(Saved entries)
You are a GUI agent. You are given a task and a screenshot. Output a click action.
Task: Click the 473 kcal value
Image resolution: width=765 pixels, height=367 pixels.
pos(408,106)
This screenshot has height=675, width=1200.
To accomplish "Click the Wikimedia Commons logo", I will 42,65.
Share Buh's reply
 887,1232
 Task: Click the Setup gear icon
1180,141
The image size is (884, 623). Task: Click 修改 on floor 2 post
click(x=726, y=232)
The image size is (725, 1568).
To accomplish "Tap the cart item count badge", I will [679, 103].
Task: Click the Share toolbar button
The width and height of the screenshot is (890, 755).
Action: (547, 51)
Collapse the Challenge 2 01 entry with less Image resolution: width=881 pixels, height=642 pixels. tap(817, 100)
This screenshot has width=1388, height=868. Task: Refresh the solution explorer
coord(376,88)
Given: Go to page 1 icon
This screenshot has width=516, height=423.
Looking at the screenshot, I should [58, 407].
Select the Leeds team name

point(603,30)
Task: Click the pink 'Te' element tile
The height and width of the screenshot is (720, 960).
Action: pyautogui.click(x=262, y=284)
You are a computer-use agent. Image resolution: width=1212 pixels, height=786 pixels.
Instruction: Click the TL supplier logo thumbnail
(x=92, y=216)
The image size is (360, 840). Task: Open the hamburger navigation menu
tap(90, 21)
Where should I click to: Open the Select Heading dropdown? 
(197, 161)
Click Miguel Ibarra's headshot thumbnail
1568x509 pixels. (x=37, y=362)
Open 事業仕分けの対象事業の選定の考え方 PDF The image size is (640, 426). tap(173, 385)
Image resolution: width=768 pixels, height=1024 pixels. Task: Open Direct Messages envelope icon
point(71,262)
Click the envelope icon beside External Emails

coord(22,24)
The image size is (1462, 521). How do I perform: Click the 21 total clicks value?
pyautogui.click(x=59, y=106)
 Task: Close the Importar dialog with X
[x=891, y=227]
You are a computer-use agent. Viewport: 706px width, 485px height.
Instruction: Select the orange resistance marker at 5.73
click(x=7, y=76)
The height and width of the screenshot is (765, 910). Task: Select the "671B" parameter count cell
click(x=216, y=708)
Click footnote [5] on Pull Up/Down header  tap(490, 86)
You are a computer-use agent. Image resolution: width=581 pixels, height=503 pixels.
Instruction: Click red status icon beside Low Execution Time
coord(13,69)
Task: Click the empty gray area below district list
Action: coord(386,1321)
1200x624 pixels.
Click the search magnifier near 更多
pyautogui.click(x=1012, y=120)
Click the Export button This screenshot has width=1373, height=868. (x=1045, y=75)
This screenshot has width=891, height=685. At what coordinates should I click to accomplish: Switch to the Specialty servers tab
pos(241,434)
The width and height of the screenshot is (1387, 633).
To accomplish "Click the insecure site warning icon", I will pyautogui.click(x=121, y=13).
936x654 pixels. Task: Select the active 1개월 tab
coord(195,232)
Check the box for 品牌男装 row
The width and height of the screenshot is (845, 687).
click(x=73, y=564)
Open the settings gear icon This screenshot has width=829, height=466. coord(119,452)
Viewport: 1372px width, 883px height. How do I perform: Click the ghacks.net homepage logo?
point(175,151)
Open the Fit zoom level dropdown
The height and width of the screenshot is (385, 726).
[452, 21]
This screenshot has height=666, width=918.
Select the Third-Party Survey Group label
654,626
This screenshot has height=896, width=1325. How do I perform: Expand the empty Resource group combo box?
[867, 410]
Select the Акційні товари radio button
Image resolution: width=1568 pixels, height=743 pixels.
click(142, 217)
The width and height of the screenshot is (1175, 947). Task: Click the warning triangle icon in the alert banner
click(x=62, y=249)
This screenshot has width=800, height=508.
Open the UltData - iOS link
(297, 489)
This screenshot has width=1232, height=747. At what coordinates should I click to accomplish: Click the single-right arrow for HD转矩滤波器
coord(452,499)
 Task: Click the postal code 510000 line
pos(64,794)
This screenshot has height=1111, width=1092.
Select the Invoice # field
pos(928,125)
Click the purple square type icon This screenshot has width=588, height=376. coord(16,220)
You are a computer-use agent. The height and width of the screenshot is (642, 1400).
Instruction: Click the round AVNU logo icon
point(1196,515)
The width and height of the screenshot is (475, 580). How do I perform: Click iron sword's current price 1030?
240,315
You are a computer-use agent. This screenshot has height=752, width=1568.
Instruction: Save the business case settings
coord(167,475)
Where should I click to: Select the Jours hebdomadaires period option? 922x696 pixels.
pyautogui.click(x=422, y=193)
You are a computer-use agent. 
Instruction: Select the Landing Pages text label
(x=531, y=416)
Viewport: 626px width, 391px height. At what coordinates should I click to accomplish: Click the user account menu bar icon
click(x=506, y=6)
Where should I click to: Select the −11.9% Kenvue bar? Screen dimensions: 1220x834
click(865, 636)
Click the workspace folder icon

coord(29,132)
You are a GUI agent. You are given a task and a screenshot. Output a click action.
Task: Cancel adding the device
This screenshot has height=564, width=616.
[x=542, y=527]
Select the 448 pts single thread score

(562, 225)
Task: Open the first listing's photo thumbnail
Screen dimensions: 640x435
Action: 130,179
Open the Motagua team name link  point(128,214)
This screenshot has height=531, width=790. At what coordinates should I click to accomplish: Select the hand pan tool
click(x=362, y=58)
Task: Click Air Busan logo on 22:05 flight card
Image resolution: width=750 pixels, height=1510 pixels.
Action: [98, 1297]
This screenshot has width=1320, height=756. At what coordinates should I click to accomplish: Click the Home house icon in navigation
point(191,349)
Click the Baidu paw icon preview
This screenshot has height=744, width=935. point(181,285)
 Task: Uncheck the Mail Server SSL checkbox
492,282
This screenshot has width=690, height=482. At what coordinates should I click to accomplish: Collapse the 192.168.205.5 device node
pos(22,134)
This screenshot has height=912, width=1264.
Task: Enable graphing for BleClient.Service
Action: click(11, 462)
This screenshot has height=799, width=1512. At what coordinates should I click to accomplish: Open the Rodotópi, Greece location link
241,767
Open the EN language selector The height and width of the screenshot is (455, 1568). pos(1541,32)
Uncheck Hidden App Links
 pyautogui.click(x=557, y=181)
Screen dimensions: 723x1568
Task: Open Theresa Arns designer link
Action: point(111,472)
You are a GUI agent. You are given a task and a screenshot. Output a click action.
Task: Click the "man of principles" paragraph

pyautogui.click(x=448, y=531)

_ASSIGNED TASK:_ Among the lines above, return those that contain the string "will".

_TASK RESULT:_
To accomplish "Click the Wikimedia Commons logo", I will 42,65.
To accomplish "Tap the cart item count badge", I will [679, 103].
To accomplish "Click the insecure site warning icon", I will pyautogui.click(x=121, y=13).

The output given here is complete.